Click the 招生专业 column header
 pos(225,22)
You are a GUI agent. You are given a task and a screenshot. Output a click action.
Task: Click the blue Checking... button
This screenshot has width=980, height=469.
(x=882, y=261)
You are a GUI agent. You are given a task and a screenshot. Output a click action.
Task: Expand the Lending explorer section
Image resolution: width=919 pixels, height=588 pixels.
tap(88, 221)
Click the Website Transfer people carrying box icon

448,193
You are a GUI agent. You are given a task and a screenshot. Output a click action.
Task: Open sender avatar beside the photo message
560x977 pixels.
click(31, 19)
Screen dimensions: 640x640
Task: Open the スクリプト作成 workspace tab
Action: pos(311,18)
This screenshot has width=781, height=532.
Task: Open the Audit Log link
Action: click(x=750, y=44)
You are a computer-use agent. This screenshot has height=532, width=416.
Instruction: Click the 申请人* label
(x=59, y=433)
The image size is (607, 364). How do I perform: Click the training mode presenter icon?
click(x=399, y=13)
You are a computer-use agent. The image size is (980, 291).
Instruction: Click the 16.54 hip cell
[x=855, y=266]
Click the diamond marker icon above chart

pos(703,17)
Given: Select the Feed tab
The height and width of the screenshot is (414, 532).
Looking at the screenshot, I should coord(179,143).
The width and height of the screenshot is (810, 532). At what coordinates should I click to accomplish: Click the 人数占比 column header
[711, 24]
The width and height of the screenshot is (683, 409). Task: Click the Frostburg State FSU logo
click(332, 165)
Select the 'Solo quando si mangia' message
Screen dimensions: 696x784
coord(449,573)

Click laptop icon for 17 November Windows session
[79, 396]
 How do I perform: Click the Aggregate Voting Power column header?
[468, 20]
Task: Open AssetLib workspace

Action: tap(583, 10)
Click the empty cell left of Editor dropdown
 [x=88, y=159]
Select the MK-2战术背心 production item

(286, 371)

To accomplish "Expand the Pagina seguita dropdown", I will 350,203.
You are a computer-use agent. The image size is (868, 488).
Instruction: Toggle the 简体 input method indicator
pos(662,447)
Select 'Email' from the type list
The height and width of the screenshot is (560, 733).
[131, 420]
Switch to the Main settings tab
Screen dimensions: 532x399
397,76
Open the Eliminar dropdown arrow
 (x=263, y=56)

--------------------------------------------------

Could you write out, unchanged, the line with "This screenshot has width=980, height=469." and every line after it in the data above?

- [REPLY]
This screenshot has width=980, height=469.
(x=882, y=261)
You are a GUI agent. You are given a task and a screenshot. Output a click action.
Task: Expand the Lending explorer section
Image resolution: width=919 pixels, height=588 pixels.
tap(88, 221)
Click the Website Transfer people carrying box icon

448,193
You are a GUI agent. You are given a task and a screenshot. Output a click action.
Task: Open sender avatar beside the photo message
560x977 pixels.
click(31, 19)
Screen dimensions: 640x640
Task: Open the スクリプト作成 workspace tab
Action: pos(311,18)
This screenshot has width=781, height=532.
Task: Open the Audit Log link
Action: click(x=750, y=44)
You are a computer-use agent. This screenshot has height=532, width=416.
Instruction: Click the 申请人* label
(x=59, y=433)
The image size is (607, 364). How do I perform: Click the training mode presenter icon?
click(x=399, y=13)
You are a computer-use agent. The image size is (980, 291).
Instruction: Click the 16.54 hip cell
[x=855, y=266]
Click the diamond marker icon above chart

pos(703,17)
Given: Select the Feed tab
The height and width of the screenshot is (414, 532).
Looking at the screenshot, I should coord(179,143).
The width and height of the screenshot is (810, 532). At what coordinates should I click to accomplish: Click the 人数占比 column header
[711, 24]
The width and height of the screenshot is (683, 409). Task: Click the Frostburg State FSU logo
click(332, 165)
Select the 'Solo quando si mangia' message
Screen dimensions: 696x784
coord(449,573)

Click laptop icon for 17 November Windows session
[79, 396]
 How do I perform: Click the Aggregate Voting Power column header?
[468, 20]
Task: Open AssetLib workspace

Action: tap(583, 10)
Click the empty cell left of Editor dropdown
 [x=88, y=159]
Select the MK-2战术背心 production item

(286, 371)

To accomplish "Expand the Pagina seguita dropdown", I will 350,203.
You are a computer-use agent. The image size is (868, 488).
Instruction: Toggle the 简体 input method indicator
pos(662,447)
Select 'Email' from the type list
The height and width of the screenshot is (560, 733).
[131, 420]
Switch to the Main settings tab
Screen dimensions: 532x399
397,76
Open the Eliminar dropdown arrow
 (x=263, y=56)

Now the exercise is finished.